When this completes, a control-plane profile is written to deploy/stacks/self-managed/out/control-plane-profile.yaml. It carries both URL blocks:

controlPlane.endpoints.inCluster.* - resolves only inside the control-plane cluster (for example http://api.sis.svc.cluster.local:8080).
controlPlane.endpoints.computeReachable.* - the .localhost URLs the CLI writes for cluster-external consumers. These flow through to the register-values in Step 7 as-is; compute-plane register does not rewrite them.

compute-plane register picks the right block by inspecting --kube-context against the cp context.

Step 6: Mint the admin JWT

$ ./nvcf-cli \
>   --config tests/bdd/fixtures/nvcf-cli-local.yaml \
>   init

Step 7: Register the compute plane

The --kube-context flag selects the compute cluster, which causes the CLI to pick the computeReachable URL block from the profile and write those URLs straight into the register-values file. The NVCA agent on the compute cluster uses those URLs at runtime to reach cp services.

$ ./nvcf-cli \
>   --config tests/bdd/fixtures/nvcf-cli-local.yaml \
>   self-hosted \
>     --control-plane-stack deploy/stacks/self-managed \
>     --compute-plane-stack deploy/stacks/nvcf-compute-plane \
>     --env local-bdd \
>     --plain \
>   compute-plane register \
>     --control-plane-profile deploy/stacks/self-managed/out/control-plane-profile.yaml \
>     --cluster-name ncp-local-compute-1 \
>     --kube-context k3d-ncp-local-compute-1 \
>     --region us-west-1 \
>     --output deploy/stacks/nvcf-compute-plane/out/ncp-local-compute-1-register-values.yaml

The output file’s selfManaged block contains the .localhost compute-reachable URLs, not the in-cluster service URLs.

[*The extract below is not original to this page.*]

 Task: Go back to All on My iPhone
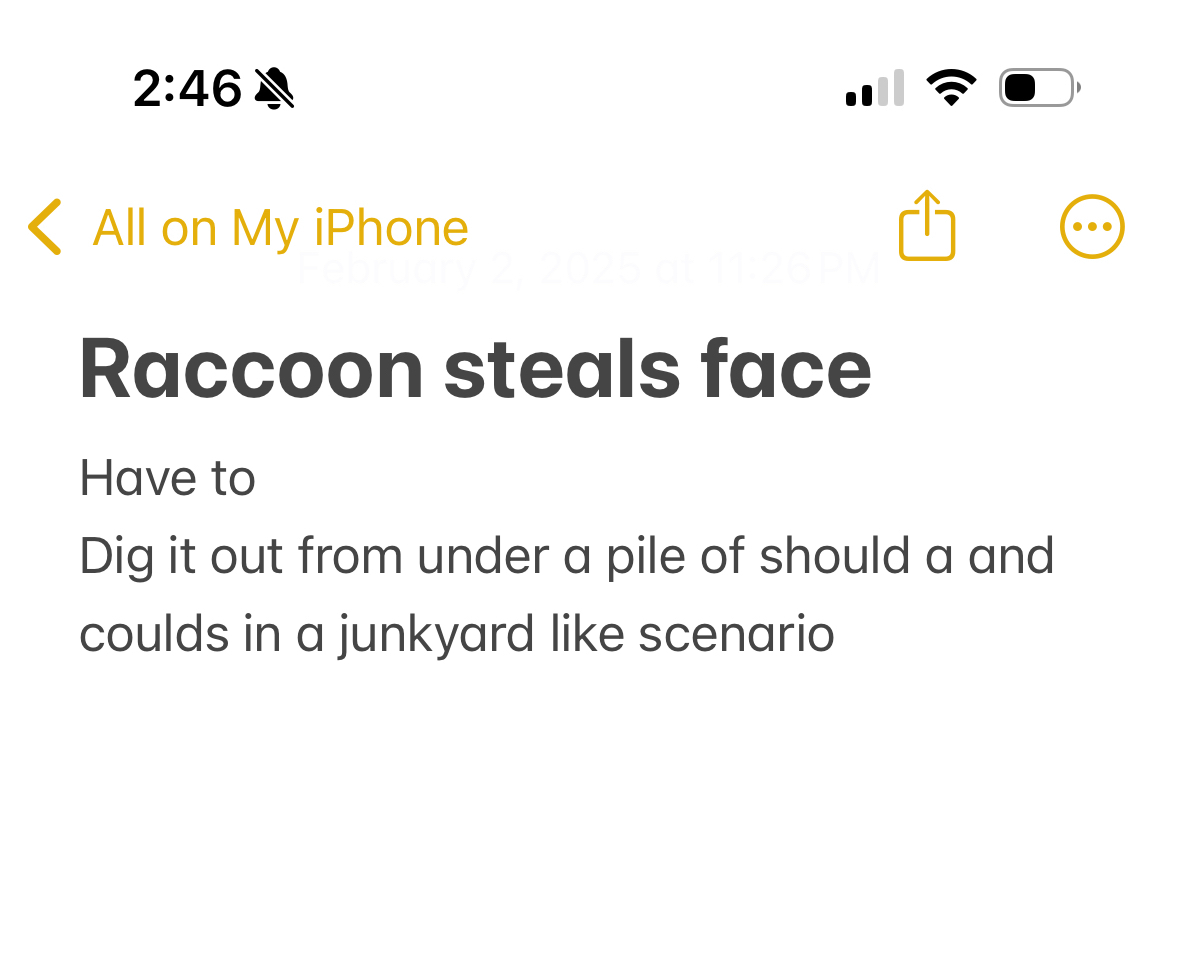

For the default local topology, this is http://sis.localhost:8080, http://reval.localhost:8080, and nats://nats.localhost:4222.

nvcf-cli cluster register (run internally during this step) auto-discovers the target cluster’s OIDC issuer and JWKS by running a probe Job in the cluster identified by --kube-context. That identity is what ICMS validates when the compute agent presents PSAT tokens at runtime. Always set --kube-context to the COMPUTE cluster.

Step 8: Install the compute plane

Create the image pull secret in the compute namespaces first. These commands target k3d-ncp-local-compute-1 so the NVCA operator and agent pods can pull from nvcr.io after Helmfile creates them:

$ kubectl config use-context k3d-ncp-local-compute-1
$ 
$ for ns in nvca-operator nvca-system nvcf-backend; do
$   kubectl create namespace "$ns" --dry-run=client -o yaml | kubectl apply -f -
$   kubectl create secret docker-registry nvcr-pull-secret \
>     --docker-server=nvcr.io \
>     --docker-username='$oauthtoken' \
>     --docker-password="${NGC_API_KEY}" \
>     --namespace="$ns" \
>     --dry-run=client -o yaml | kubectl apply -f -
$ done

$ ./nvcf-cli \
>   --config tests/bdd/fixtures/nvcf-cli-local.yaml \
>   self-hosted \
>     --control-plane-stack deploy/stacks/self-managed \
>     --compute-plane-stack deploy/stacks/nvcf-compute-plane \
>     --env local-bdd \
>     --plain \
>   compute-plane install \
>     --values deploy/stacks/nvcf-compute-plane/out/ncp-local-compute-1-register-values.yaml \
>     --kube-context k3d-ncp-local-compute-1 \
>     --cluster-name ncp-local-compute-1

Step 9: Verify

The NVCFBackend resource is created on the compute cluster, not the control-plane cluster.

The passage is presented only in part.